Directions
Every line in the records below with the string "computer" is to be copied out.

Dataset entries Block Start

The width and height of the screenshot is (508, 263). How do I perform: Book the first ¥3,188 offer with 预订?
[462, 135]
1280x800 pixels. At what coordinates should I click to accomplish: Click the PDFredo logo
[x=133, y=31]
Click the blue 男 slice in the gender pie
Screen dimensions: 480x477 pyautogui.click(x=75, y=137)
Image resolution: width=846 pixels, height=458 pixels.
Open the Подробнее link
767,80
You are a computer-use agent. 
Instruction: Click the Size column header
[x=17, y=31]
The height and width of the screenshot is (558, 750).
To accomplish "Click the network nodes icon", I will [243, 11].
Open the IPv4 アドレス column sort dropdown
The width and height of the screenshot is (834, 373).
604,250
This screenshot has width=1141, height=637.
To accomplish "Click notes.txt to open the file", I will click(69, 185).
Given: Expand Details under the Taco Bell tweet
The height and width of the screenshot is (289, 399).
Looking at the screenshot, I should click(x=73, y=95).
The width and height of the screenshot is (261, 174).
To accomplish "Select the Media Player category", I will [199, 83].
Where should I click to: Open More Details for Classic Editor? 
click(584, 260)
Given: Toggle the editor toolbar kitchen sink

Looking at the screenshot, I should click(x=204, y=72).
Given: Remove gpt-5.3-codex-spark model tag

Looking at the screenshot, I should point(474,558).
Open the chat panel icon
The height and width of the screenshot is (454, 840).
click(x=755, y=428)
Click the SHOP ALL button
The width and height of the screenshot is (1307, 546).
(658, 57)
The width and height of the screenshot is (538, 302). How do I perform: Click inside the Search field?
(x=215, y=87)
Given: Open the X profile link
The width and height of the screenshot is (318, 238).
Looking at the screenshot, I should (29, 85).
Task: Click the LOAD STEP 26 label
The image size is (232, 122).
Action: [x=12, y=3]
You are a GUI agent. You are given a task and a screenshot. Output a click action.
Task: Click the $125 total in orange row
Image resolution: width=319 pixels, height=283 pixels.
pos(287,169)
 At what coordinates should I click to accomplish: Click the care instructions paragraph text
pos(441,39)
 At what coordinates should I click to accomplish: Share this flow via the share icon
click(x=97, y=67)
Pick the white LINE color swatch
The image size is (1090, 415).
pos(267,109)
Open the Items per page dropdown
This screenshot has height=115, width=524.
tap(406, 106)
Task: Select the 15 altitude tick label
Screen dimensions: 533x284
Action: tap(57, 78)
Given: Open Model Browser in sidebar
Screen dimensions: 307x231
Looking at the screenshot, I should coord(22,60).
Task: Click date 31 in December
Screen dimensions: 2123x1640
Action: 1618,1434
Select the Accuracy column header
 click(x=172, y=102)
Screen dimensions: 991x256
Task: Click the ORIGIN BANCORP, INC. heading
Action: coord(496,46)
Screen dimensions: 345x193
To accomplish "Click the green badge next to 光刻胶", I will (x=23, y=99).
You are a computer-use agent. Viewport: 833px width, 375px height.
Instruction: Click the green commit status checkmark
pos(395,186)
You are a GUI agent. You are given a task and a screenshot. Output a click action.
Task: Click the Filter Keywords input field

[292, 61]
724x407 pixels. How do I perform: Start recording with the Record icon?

Dataset entries Block End

Written answer
You are a computer-use agent. 
You are a computer-use agent. Viewport: 833px width, 375px height.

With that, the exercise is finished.